**Records for the task**
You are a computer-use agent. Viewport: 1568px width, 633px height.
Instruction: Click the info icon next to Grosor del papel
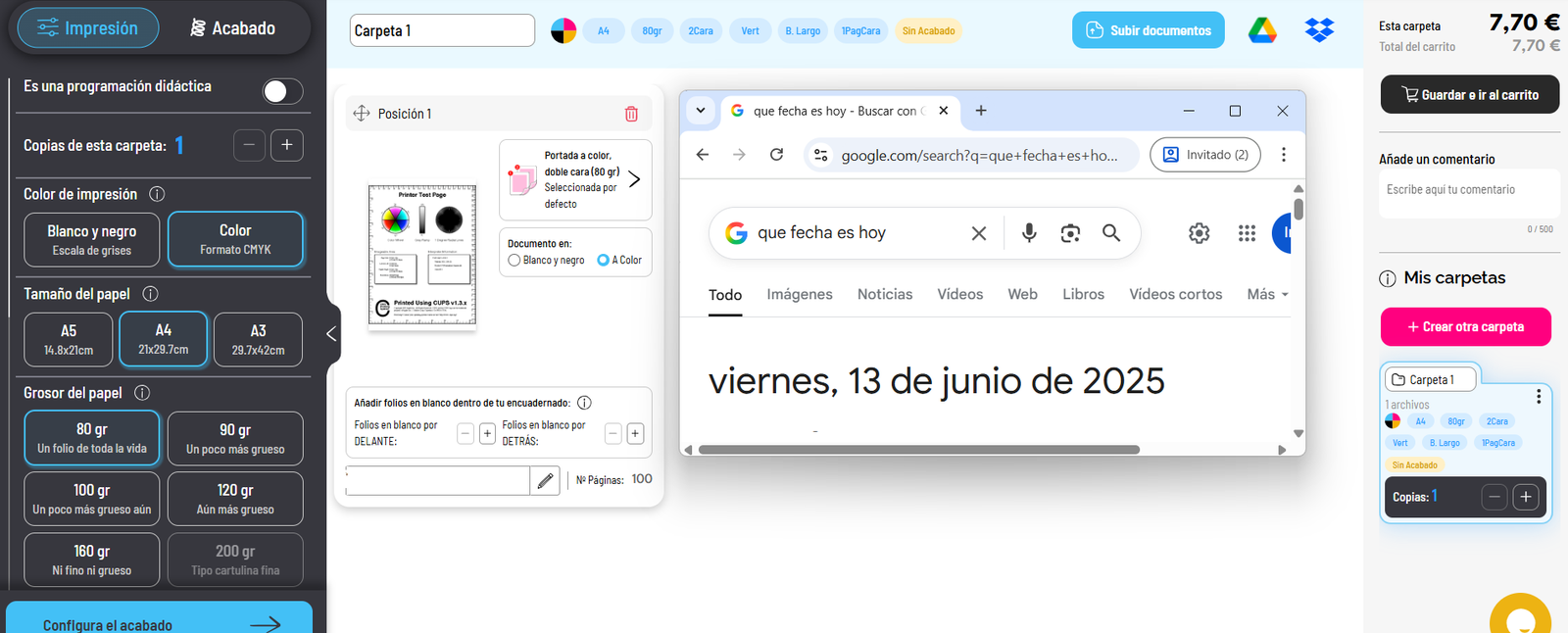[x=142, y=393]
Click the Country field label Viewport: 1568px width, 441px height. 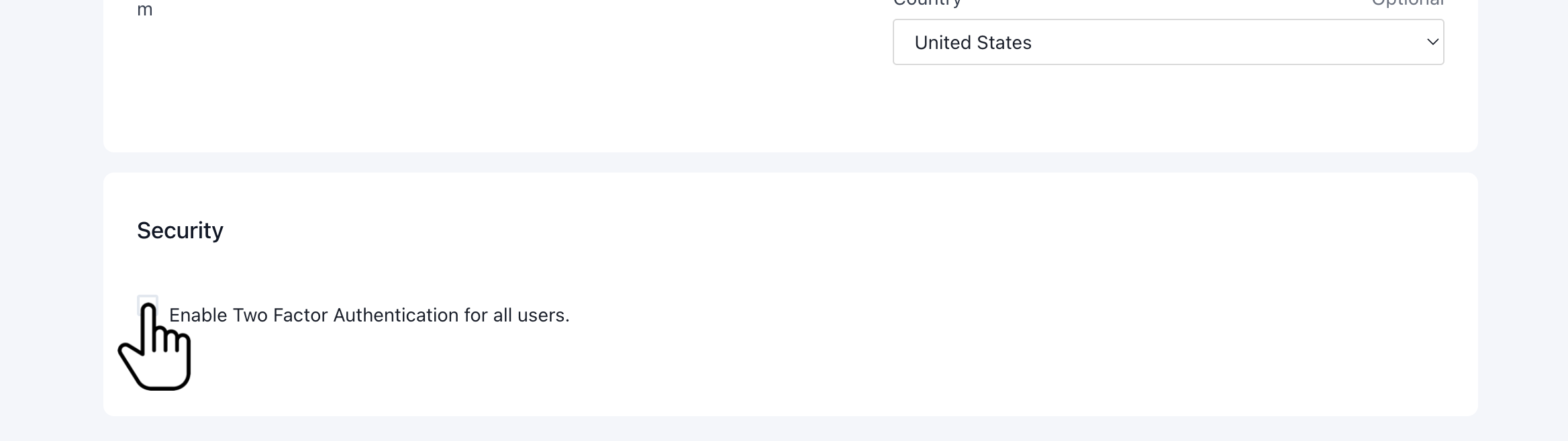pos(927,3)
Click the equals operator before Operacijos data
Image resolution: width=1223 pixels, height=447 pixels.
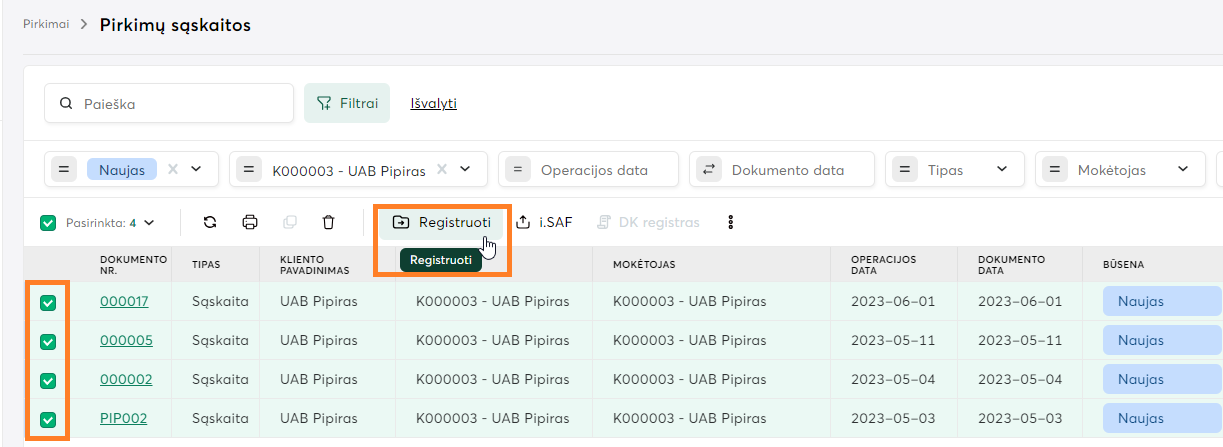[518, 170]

**About this task**
Set down, in exact form, only the lines that start at the one containing "Image resolution: width=1223" and finish at the last line of the material; pictures do not go in.

**Answer below**
Image resolution: width=1223 pixels, height=447 pixels.
[518, 170]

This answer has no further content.